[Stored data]
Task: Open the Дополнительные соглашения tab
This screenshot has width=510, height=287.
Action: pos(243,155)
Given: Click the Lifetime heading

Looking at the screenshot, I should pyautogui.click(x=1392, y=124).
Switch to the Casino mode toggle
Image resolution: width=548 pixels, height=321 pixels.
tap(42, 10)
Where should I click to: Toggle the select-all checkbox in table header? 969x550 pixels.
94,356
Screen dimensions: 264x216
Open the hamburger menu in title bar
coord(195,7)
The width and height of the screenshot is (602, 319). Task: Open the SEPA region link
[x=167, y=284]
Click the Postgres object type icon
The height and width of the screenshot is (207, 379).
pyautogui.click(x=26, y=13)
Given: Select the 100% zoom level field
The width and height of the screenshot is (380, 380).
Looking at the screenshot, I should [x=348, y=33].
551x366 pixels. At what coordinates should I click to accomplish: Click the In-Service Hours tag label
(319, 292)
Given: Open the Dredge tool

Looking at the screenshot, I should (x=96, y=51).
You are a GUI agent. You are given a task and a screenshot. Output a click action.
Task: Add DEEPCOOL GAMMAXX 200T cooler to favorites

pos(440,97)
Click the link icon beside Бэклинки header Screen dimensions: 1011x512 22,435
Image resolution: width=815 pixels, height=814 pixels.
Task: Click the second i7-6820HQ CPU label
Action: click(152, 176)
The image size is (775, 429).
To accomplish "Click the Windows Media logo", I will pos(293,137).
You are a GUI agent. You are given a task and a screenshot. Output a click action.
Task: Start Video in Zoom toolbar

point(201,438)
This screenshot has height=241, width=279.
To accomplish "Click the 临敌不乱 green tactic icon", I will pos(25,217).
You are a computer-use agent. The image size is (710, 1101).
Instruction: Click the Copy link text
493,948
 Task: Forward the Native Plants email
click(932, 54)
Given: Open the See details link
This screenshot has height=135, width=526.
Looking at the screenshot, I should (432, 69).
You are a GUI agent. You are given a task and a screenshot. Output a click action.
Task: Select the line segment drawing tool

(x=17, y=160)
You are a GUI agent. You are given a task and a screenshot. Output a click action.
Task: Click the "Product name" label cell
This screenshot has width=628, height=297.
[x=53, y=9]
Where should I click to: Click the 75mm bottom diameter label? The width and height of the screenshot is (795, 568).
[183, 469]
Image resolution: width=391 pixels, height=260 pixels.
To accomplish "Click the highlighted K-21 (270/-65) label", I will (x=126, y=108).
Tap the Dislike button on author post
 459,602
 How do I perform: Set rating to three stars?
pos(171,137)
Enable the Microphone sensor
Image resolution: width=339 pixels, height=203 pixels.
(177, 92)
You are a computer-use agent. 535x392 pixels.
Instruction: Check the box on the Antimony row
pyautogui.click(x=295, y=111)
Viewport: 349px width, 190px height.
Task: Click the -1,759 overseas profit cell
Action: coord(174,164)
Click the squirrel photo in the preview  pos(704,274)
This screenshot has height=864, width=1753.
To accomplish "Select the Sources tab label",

WHAT YOU SHOULD DO → Repeat exactly the lines starting at the line with "Task: Add DEEPCOOL" and ending with the final line of the entries. Include nothing else.

RESULT FOR THIS EXERCISE →
Task: Add DEEPCOOL GAMMAXX 200T cooler to favorites

pos(440,97)
Click the link icon beside Бэклинки header Screen dimensions: 1011x512 22,435
Image resolution: width=815 pixels, height=814 pixels.
Task: Click the second i7-6820HQ CPU label
Action: click(152, 176)
The image size is (775, 429).
To accomplish "Click the Windows Media logo", I will pos(293,137).
You are a GUI agent. You are given a task and a screenshot. Output a click action.
Task: Start Video in Zoom toolbar

point(201,438)
This screenshot has height=241, width=279.
To accomplish "Click the 临敌不乱 green tactic icon", I will pos(25,217).
You are a computer-use agent. The image size is (710, 1101).
Instruction: Click the Copy link text
493,948
 Task: Forward the Native Plants email
click(932, 54)
Given: Open the See details link
This screenshot has height=135, width=526.
Looking at the screenshot, I should (432, 69).
You are a GUI agent. You are given a task and a screenshot. Output a click action.
Task: Select the line segment drawing tool

(x=17, y=160)
You are a GUI agent. You are given a task and a screenshot. Output a click action.
Task: Click the "Product name" label cell
This screenshot has width=628, height=297.
[x=53, y=9]
Where should I click to: Click the 75mm bottom diameter label? The width and height of the screenshot is (795, 568).
[183, 469]
Image resolution: width=391 pixels, height=260 pixels.
To accomplish "Click the highlighted K-21 (270/-65) label", I will (x=126, y=108).
Tap the Dislike button on author post
 459,602
 How do I perform: Set rating to three stars?
pos(171,137)
Enable the Microphone sensor
Image resolution: width=339 pixels, height=203 pixels.
(177, 92)
You are a computer-use agent. 535x392 pixels.
Instruction: Check the box on the Antimony row
pyautogui.click(x=295, y=111)
Viewport: 349px width, 190px height.
Task: Click the -1,759 overseas profit cell
Action: coord(174,164)
Click the squirrel photo in the preview  pos(704,274)
This screenshot has height=864, width=1753.
To accomplish "Select the Sources tab label",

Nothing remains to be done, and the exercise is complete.